--- Required work ---
Please swap "orange" for "purple" everywhere it occurs in the records below, and write the records out again with everything else left unchanged.
________________
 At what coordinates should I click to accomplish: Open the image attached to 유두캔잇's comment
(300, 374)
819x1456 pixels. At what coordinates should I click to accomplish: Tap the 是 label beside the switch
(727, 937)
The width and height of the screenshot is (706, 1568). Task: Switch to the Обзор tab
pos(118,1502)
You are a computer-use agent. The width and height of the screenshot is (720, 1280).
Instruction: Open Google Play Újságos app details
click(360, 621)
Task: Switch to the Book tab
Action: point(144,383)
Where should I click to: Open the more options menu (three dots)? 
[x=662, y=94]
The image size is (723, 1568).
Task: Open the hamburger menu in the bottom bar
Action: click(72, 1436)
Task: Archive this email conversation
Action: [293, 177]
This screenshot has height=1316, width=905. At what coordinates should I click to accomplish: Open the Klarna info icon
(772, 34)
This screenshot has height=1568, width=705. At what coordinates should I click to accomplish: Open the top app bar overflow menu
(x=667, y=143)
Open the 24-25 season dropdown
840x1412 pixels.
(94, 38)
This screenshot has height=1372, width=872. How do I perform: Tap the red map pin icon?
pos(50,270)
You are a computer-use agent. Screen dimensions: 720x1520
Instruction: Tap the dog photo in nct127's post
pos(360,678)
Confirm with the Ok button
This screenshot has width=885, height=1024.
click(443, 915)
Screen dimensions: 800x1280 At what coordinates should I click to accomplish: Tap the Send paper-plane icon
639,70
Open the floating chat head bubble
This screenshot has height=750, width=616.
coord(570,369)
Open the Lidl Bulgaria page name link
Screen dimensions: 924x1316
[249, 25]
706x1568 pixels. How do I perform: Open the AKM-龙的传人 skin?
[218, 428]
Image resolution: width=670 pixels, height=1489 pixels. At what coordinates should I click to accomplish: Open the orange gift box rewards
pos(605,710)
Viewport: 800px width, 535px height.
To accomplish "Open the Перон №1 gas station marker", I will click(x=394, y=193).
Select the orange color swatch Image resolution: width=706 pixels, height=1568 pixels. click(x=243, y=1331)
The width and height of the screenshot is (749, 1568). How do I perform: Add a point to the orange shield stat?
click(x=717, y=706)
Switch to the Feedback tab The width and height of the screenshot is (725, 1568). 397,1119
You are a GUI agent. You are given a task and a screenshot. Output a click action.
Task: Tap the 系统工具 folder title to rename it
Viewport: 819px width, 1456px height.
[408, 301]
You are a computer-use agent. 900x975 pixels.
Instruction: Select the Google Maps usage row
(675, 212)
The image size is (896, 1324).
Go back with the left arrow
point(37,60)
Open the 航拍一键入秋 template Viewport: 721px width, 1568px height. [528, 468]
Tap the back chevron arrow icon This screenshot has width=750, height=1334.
________________
--- Written solution ---
 At what coordinates should I click to accomplish: Open the image attached to 유두캔잇's comment
(300, 374)
819x1456 pixels. At what coordinates should I click to accomplish: Tap the 是 label beside the switch
(727, 937)
The width and height of the screenshot is (706, 1568). Task: Switch to the Обзор tab
pos(118,1502)
You are a computer-use agent. The width and height of the screenshot is (720, 1280).
Instruction: Open Google Play Újságos app details
click(360, 621)
Task: Switch to the Book tab
Action: point(144,383)
Where should I click to: Open the more options menu (three dots)? 
[x=662, y=94]
The image size is (723, 1568).
Task: Open the hamburger menu in the bottom bar
Action: click(72, 1436)
Task: Archive this email conversation
Action: [293, 177]
This screenshot has height=1316, width=905. At what coordinates should I click to accomplish: Open the Klarna info icon
(772, 34)
This screenshot has height=1568, width=705. At what coordinates should I click to accomplish: Open the top app bar overflow menu
(x=667, y=143)
Open the 24-25 season dropdown
840x1412 pixels.
(94, 38)
This screenshot has height=1372, width=872. How do I perform: Tap the red map pin icon?
pos(50,270)
You are a computer-use agent. Screen dimensions: 720x1520
Instruction: Tap the dog photo in nct127's post
pos(360,678)
Confirm with the Ok button
This screenshot has width=885, height=1024.
click(443, 915)
Screen dimensions: 800x1280 At what coordinates should I click to accomplish: Tap the Send paper-plane icon
639,70
Open the floating chat head bubble
This screenshot has height=750, width=616.
coord(570,369)
Open the Lidl Bulgaria page name link
Screen dimensions: 924x1316
[249, 25]
706x1568 pixels. How do I perform: Open the AKM-龙的传人 skin?
[218, 428]
Image resolution: width=670 pixels, height=1489 pixels. At what coordinates should I click to accomplish: Open the purple gift box rewards
pos(605,710)
Viewport: 800px width, 535px height.
To accomplish "Open the Перон №1 gas station marker", I will click(x=394, y=193).
Select the purple color swatch Image resolution: width=706 pixels, height=1568 pixels. click(x=243, y=1331)
The width and height of the screenshot is (749, 1568). How do I perform: Add a point to the purple shield stat?
click(x=717, y=706)
Switch to the Feedback tab The width and height of the screenshot is (725, 1568). 397,1119
You are a GUI agent. You are given a task and a screenshot. Output a click action.
Task: Tap the 系统工具 folder title to rename it
Viewport: 819px width, 1456px height.
[408, 301]
You are a computer-use agent. 900x975 pixels.
Instruction: Select the Google Maps usage row
(675, 212)
The image size is (896, 1324).
Go back with the left arrow
point(37,60)
Open the 航拍一键入秋 template Viewport: 721px width, 1568px height. [528, 468]
Tap the back chevron arrow icon This screenshot has width=750, height=1334.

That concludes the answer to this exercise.